In 2008, total household debt peaked at 12.9 trillion dollars. Balances began falling from the all-time high in the third quarter of 2008 due to the recession, which led to stricter borrowing criteria from lenders and a significant increase in charge-offs. Consumers defaulted on both homes and unsecured debt payments, leading to a massive number of foreclosures and credit card account defaults. Three and a half years ago, consumer debt balances once again began a steady incline, reaching 12.6 trillion the last quarter of 2016.

Changes in Consumer Borrowing Habits

The New York Fed Consumer Credit Panel studied data provided by the Equifax Credit Bureau and learned that much of the new debt incurred by consumers since 2012, shifted from buying homes to paying for college and purchasing transportation. In 2016, the debt related to the cost of housing totaled nearly 1 trillion dollars below the 2008 debt levels. On the other hand, student loan debt increased by 671 billion, and auto loans rose approximately 367 billion.

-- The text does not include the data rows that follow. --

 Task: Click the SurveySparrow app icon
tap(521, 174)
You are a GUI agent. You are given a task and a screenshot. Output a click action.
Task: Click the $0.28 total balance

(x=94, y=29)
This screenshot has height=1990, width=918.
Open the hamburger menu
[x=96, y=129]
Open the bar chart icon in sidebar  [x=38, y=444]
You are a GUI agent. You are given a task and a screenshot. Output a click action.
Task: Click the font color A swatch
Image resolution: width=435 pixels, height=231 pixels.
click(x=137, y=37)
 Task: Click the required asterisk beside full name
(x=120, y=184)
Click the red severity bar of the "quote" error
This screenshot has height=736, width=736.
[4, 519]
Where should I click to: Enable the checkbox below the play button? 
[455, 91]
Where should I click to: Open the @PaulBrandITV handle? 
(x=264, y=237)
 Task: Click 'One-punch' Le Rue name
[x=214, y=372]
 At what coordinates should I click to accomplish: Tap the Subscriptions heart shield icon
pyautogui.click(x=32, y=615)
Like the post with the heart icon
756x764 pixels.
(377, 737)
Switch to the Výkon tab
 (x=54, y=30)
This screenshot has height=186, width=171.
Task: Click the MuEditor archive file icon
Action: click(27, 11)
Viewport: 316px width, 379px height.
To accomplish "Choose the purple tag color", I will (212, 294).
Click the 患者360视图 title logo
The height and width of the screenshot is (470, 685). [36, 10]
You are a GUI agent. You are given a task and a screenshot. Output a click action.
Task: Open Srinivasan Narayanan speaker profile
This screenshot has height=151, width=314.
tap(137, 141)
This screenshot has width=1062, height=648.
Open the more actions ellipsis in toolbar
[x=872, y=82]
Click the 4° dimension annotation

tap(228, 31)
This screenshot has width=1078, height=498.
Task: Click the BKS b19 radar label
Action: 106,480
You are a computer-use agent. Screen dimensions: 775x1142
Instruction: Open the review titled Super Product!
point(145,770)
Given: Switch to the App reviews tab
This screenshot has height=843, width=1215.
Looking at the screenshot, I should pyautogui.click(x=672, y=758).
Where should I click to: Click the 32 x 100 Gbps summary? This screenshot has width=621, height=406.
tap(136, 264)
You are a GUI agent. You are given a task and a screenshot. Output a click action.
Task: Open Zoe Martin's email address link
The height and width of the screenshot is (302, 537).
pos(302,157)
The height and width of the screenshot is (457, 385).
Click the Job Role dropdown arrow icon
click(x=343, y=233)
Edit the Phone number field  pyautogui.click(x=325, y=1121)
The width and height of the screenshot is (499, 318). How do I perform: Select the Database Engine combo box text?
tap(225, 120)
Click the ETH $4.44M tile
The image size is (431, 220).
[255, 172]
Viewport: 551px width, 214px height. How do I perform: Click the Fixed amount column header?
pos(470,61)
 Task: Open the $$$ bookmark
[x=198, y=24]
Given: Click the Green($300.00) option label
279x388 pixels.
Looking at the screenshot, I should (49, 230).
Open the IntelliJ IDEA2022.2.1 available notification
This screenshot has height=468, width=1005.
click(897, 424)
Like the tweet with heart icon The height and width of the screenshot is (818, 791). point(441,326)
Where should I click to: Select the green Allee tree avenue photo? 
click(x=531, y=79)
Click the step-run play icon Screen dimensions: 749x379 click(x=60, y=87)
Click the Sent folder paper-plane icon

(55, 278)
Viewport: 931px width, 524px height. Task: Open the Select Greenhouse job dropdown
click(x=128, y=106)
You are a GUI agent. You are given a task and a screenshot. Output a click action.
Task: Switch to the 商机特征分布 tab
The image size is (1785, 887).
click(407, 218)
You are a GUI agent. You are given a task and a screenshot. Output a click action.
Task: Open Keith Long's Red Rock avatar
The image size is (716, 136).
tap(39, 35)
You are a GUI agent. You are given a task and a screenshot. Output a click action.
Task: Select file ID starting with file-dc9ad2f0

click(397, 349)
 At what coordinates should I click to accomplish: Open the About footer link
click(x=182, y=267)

College graduates today have less discretionary income and find it difficult to add a mortgage payment to their balance sheet when they face high student loan payments. Students who choose the extended repayment plan can take up to 25 years to eliminate student loan debt, which constitutes more than half their working career. Now, instead of buying a home and committing to a mortgage payment in their late 20’s and early 30’s, Millennials find they must channel their resources towards student loan debt reduction and car payments rather than home ownership.

The study revealed that those obtaining a higher level of education are more likely to buy a home. However, consumers with high levels of student loans, delay home purchases until educational loan balances decline, significantly impacting the housing market.